───── Material provided ─────

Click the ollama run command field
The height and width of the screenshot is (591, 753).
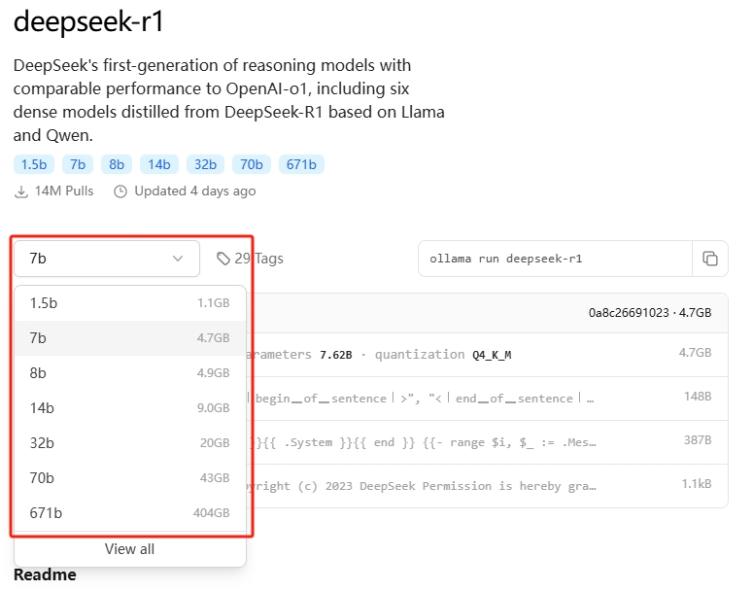tap(554, 259)
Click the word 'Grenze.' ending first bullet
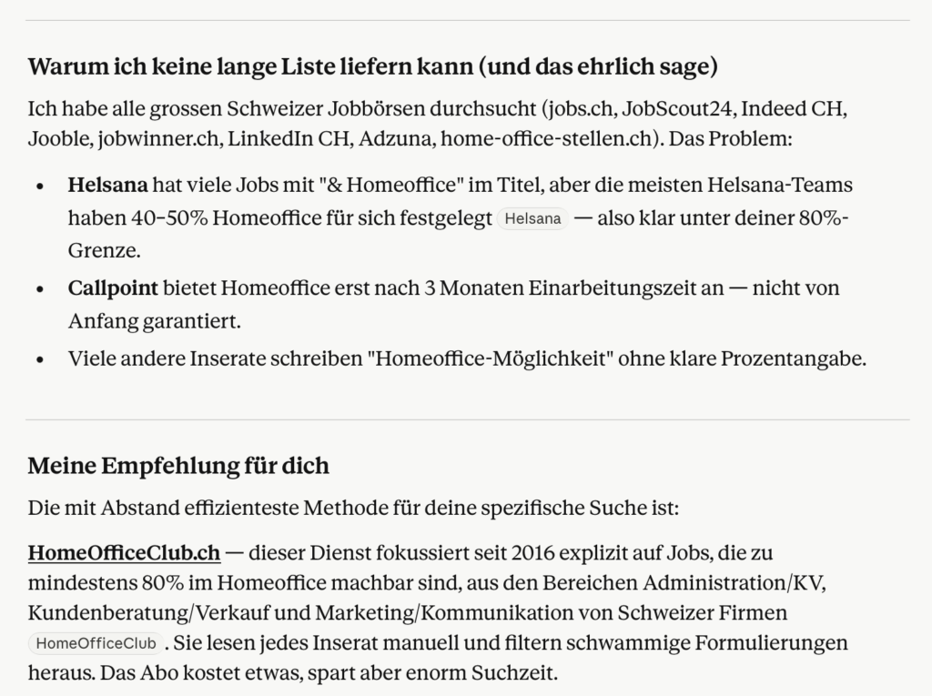932x696 pixels. click(x=102, y=250)
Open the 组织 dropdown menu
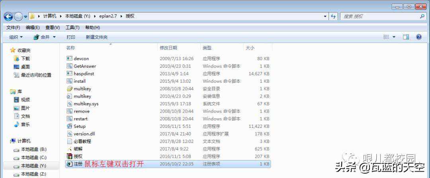The width and height of the screenshot is (430, 178). coord(16,37)
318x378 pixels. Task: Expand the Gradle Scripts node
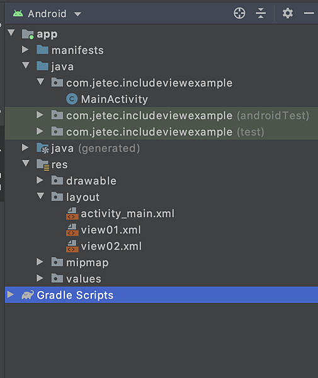pos(10,294)
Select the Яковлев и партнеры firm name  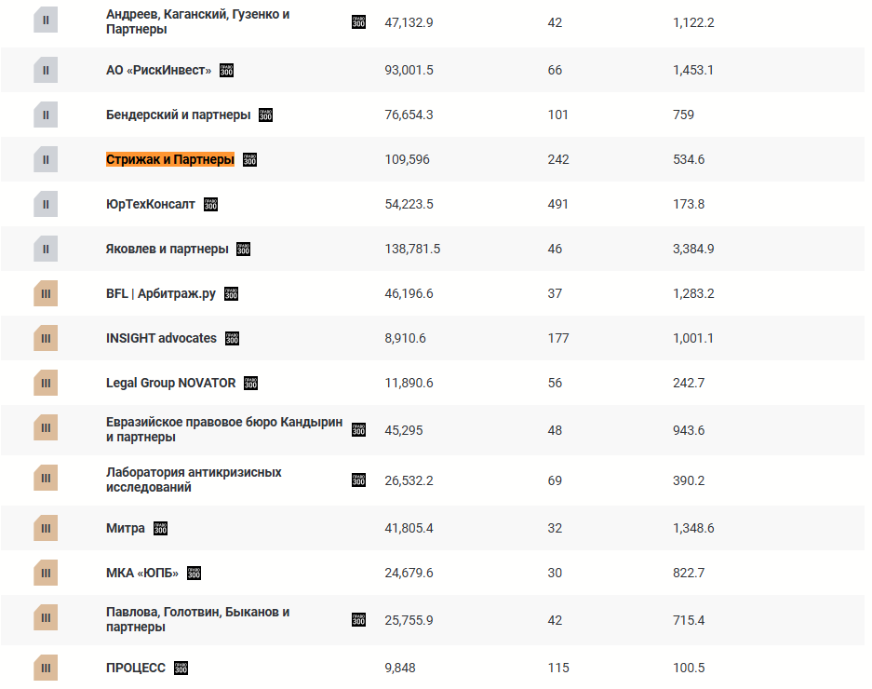(168, 249)
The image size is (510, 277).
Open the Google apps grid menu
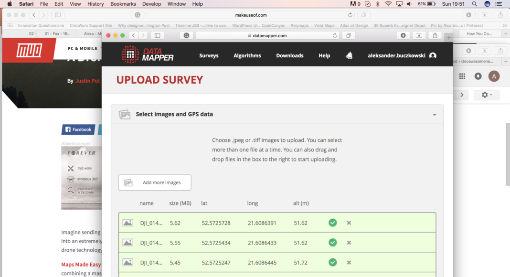[x=462, y=76]
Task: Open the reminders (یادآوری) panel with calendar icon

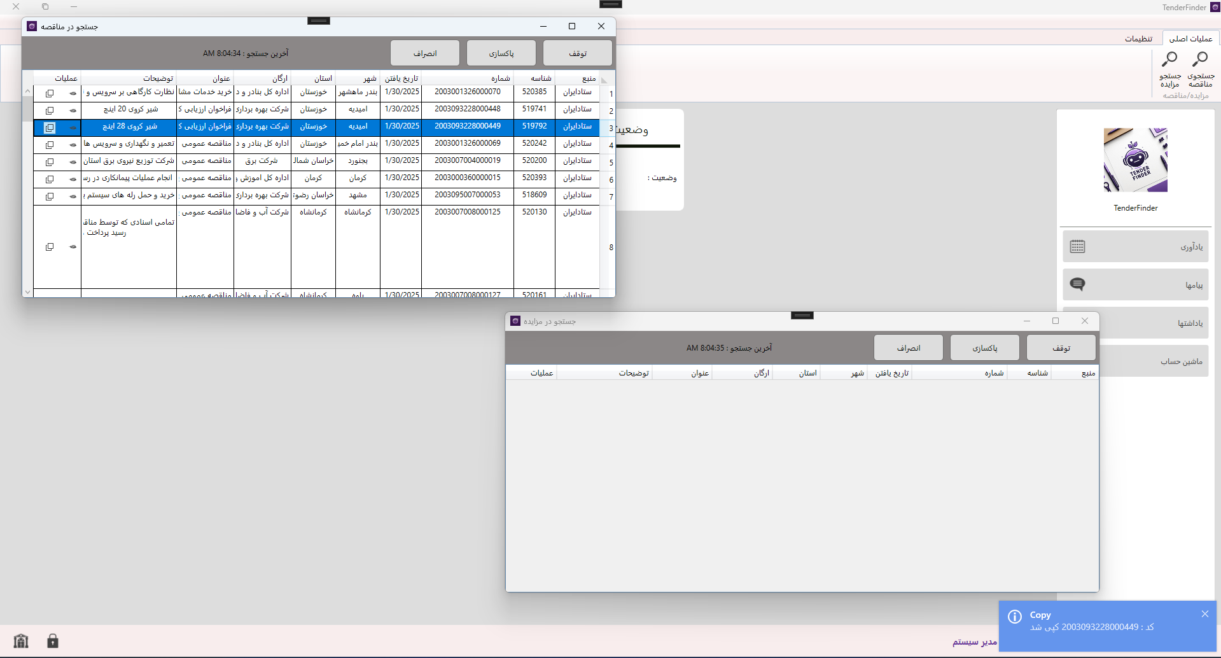Action: 1135,246
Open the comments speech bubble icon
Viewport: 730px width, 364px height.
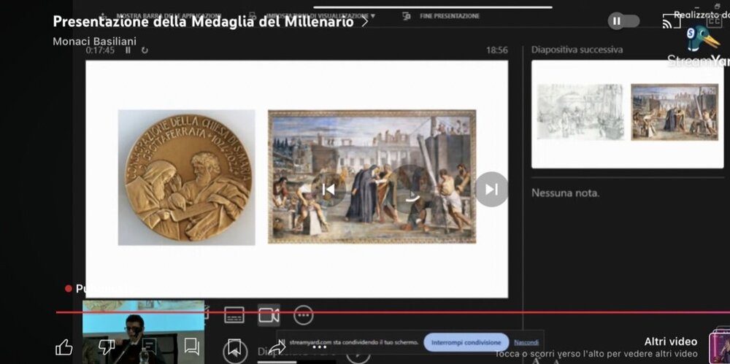click(x=191, y=346)
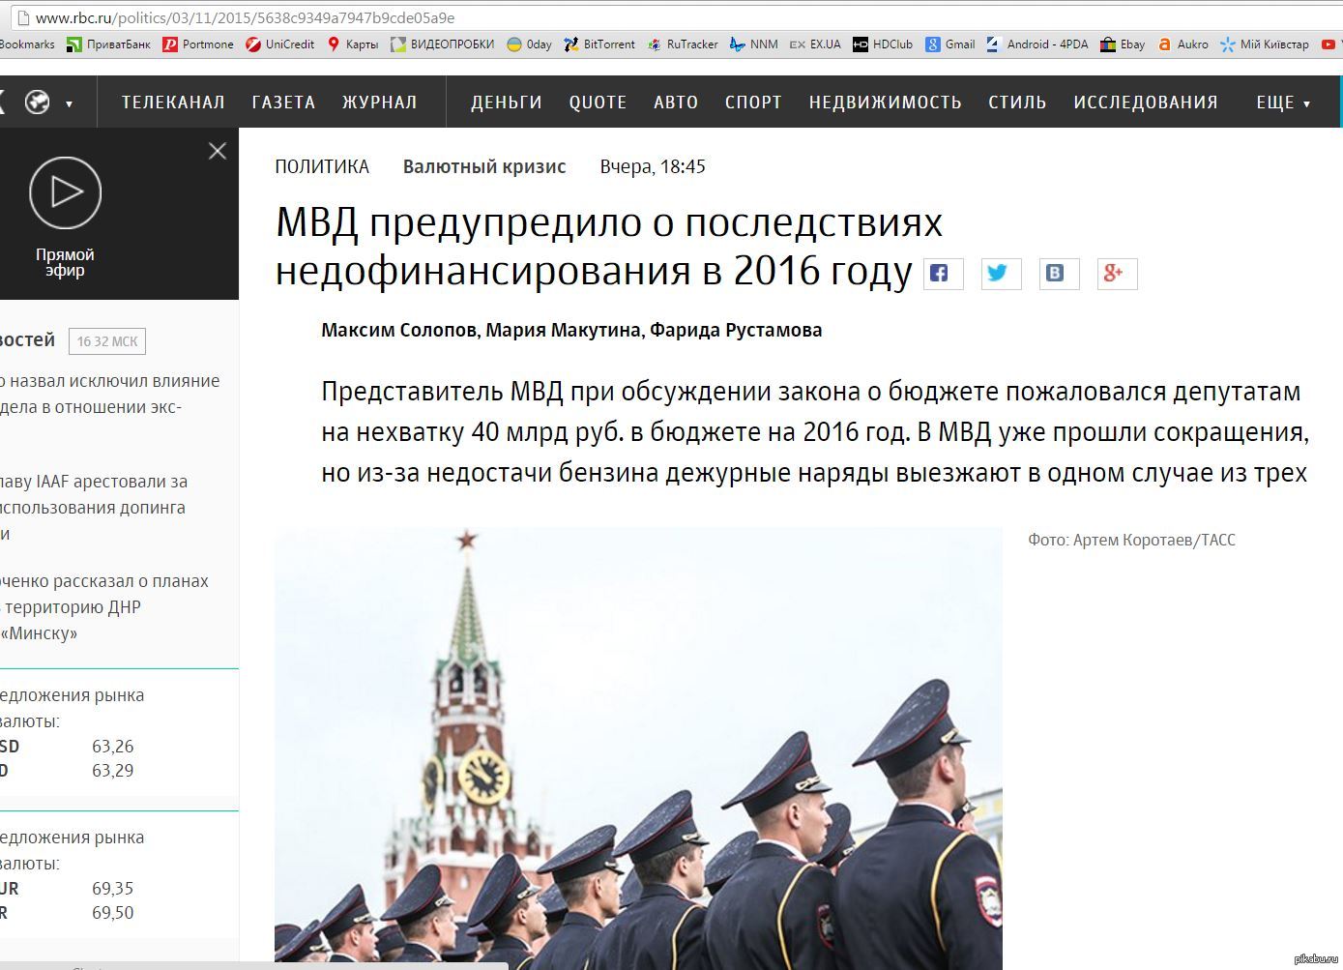Click the globe icon in navigation bar

(x=38, y=103)
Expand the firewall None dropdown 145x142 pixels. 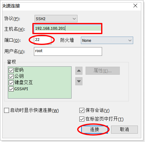(x=107, y=40)
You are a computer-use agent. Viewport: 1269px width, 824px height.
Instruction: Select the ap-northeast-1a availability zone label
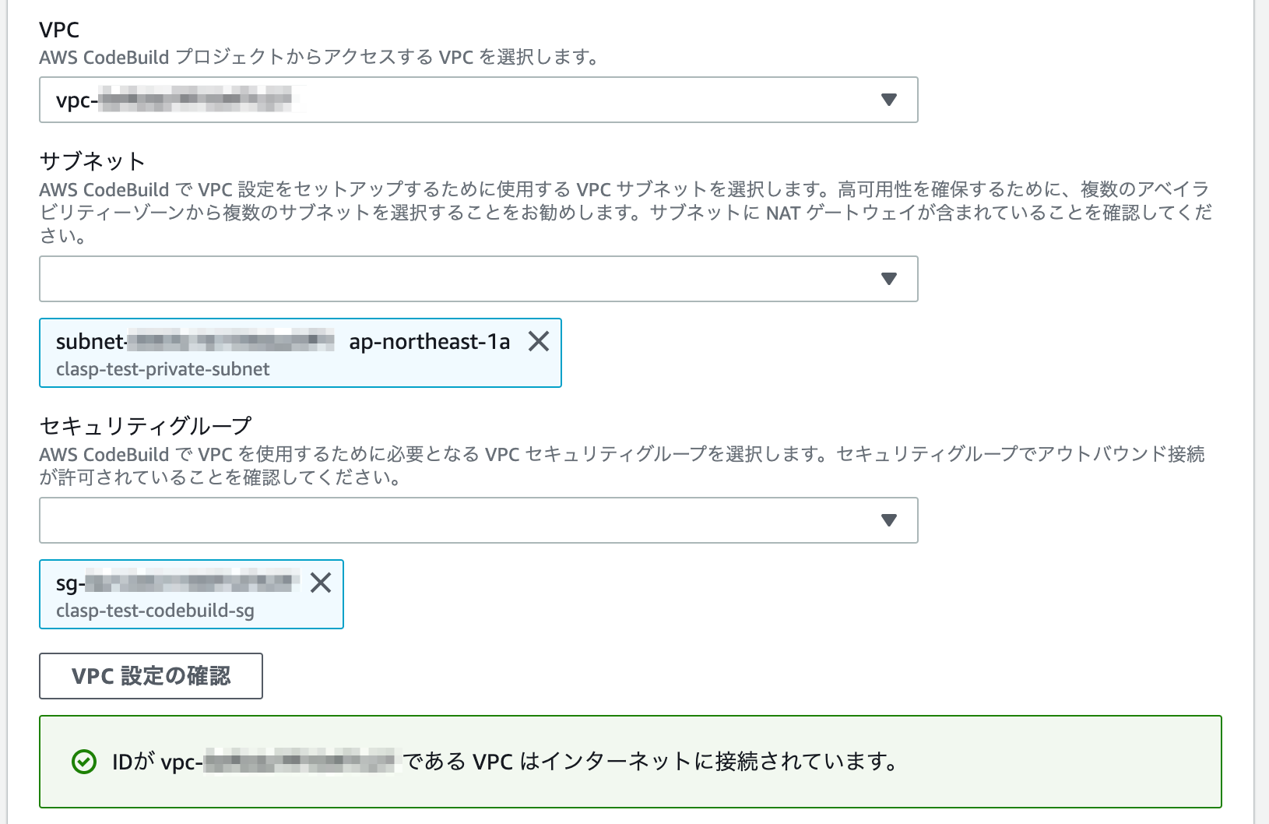[x=430, y=341]
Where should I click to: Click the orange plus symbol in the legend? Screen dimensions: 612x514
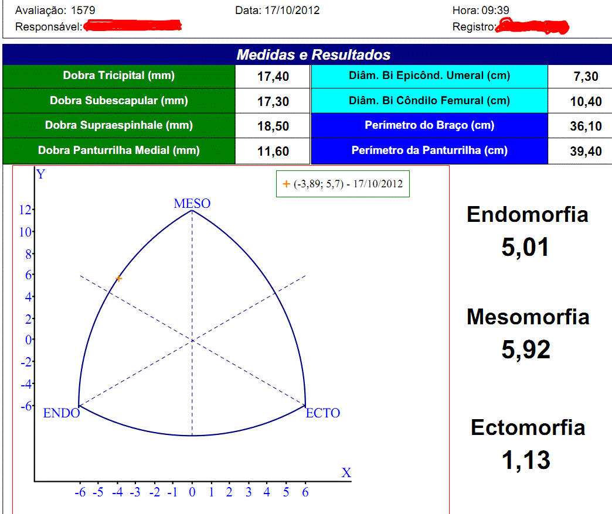pos(286,184)
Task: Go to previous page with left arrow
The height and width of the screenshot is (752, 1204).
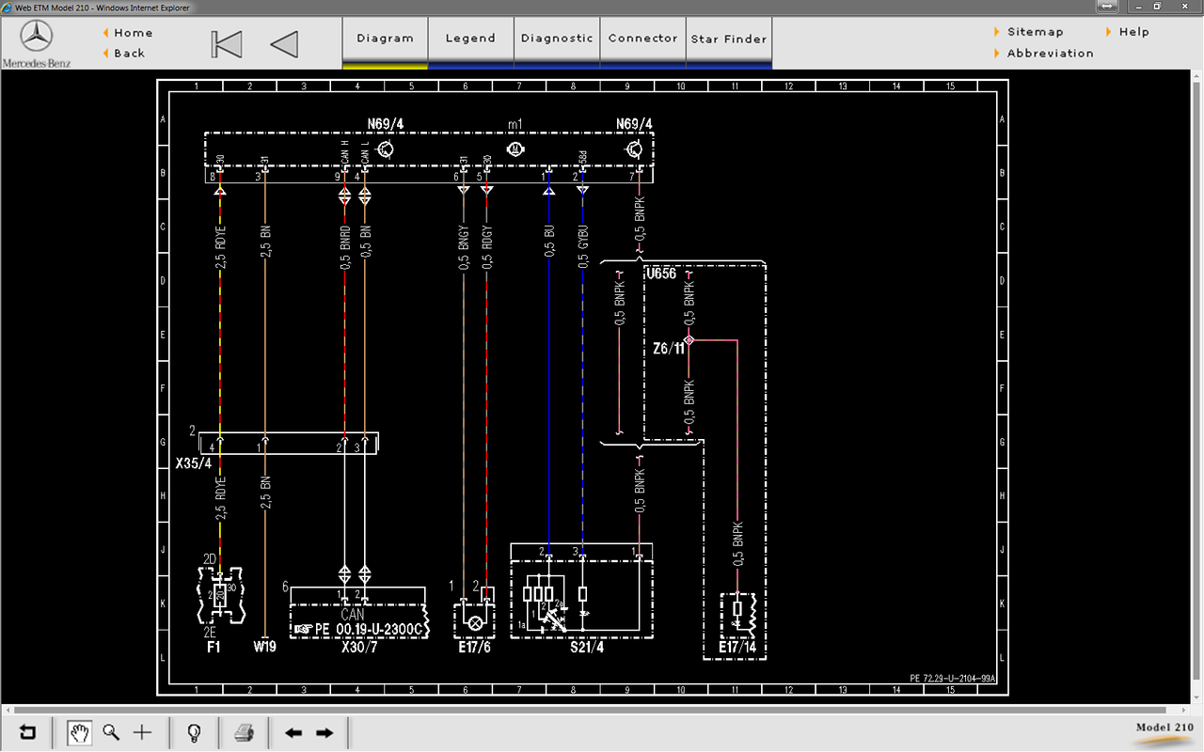Action: pos(293,733)
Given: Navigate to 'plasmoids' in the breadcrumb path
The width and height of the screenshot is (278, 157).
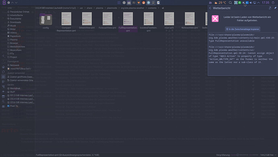Looking at the screenshot, I should [112, 8].
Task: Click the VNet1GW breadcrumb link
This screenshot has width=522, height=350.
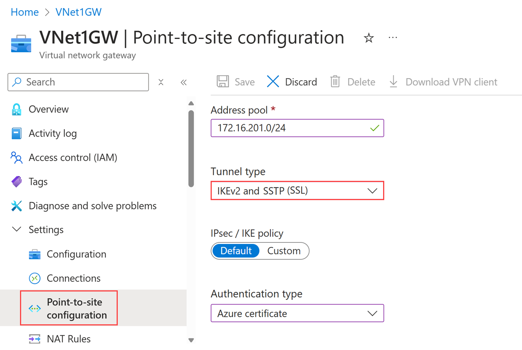Action: point(79,12)
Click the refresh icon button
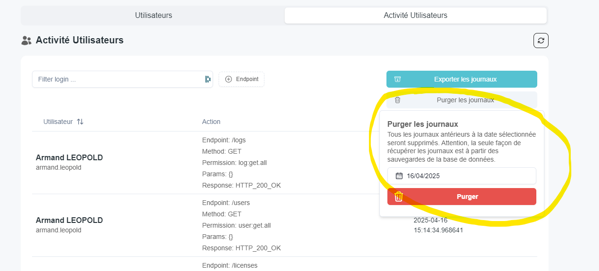Viewport: 599px width, 271px height. coord(541,41)
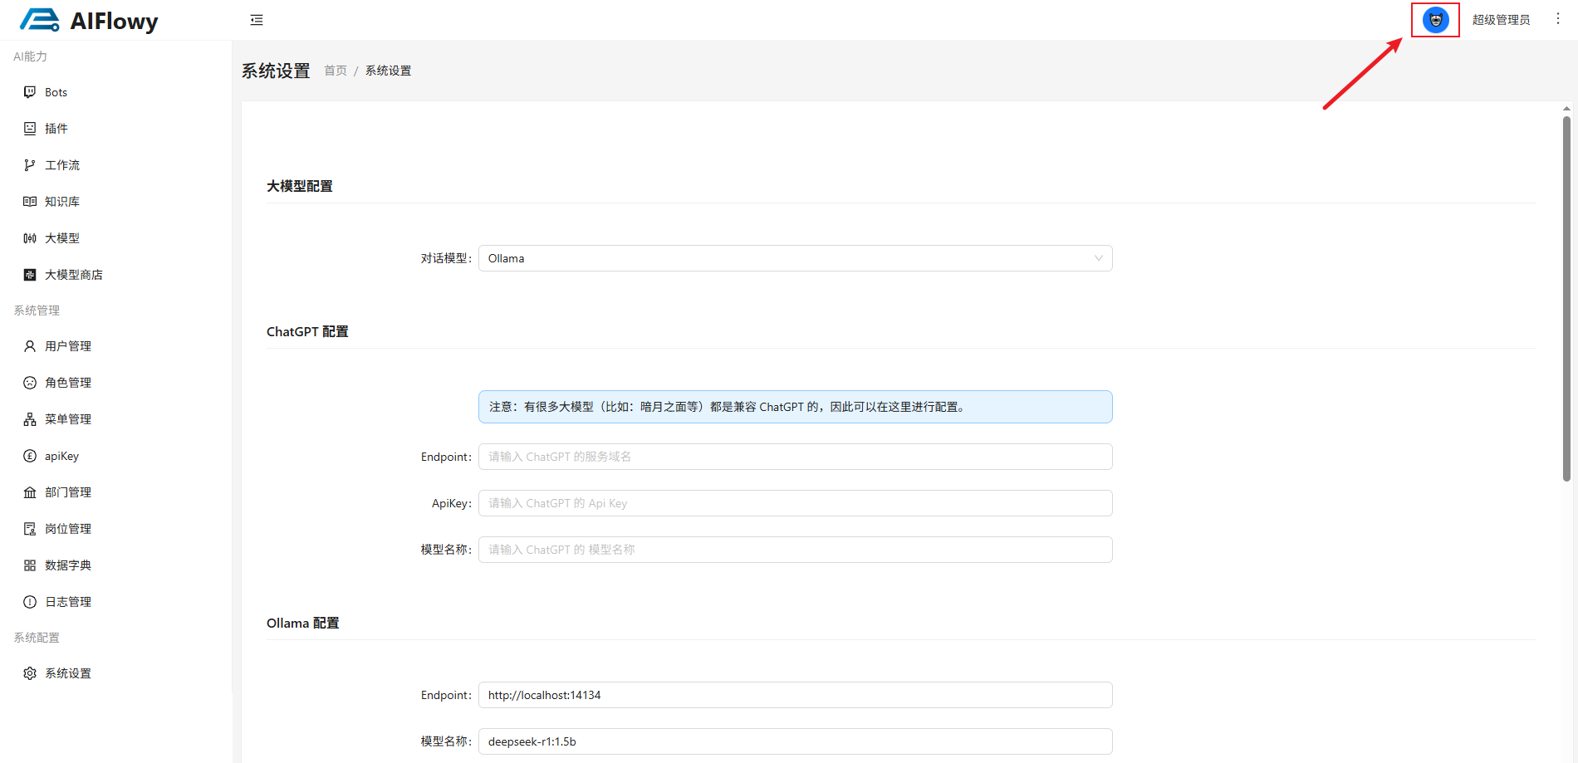
Task: Open the vertical three-dot more menu
Action: pyautogui.click(x=1558, y=19)
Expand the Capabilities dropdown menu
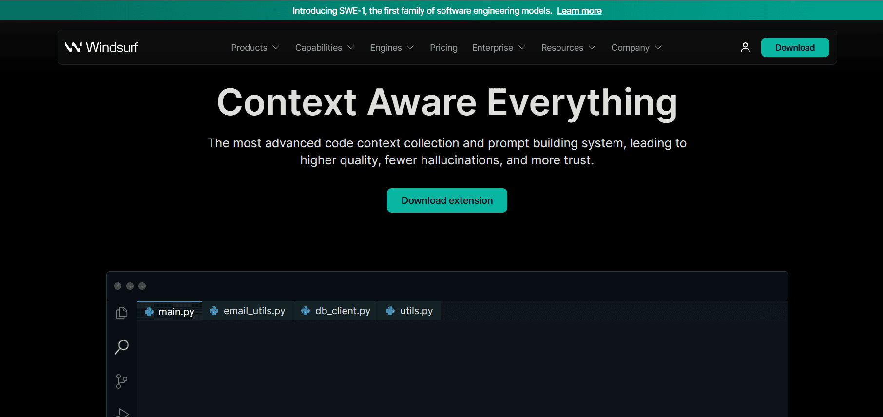Screen dimensions: 883x417 (x=325, y=48)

─────

Work instructions.
Give back exactly the lines from the one with "Task: Click the VNet1GW breadcrumb link" through the end of the records above, inclusive, and omit any pictures.

Response for this exercise.
Task: Click the VNet1GW breadcrumb link
This screenshot has width=522, height=350.
Action: point(79,12)
Click the refresh icon button
Viewport: 599px width, 271px height. coord(541,41)
Task: Open the vertical three-dot more menu
Action: pyautogui.click(x=1558, y=19)
Expand the Capabilities dropdown menu
Screen dimensions: 883x417 (x=325, y=48)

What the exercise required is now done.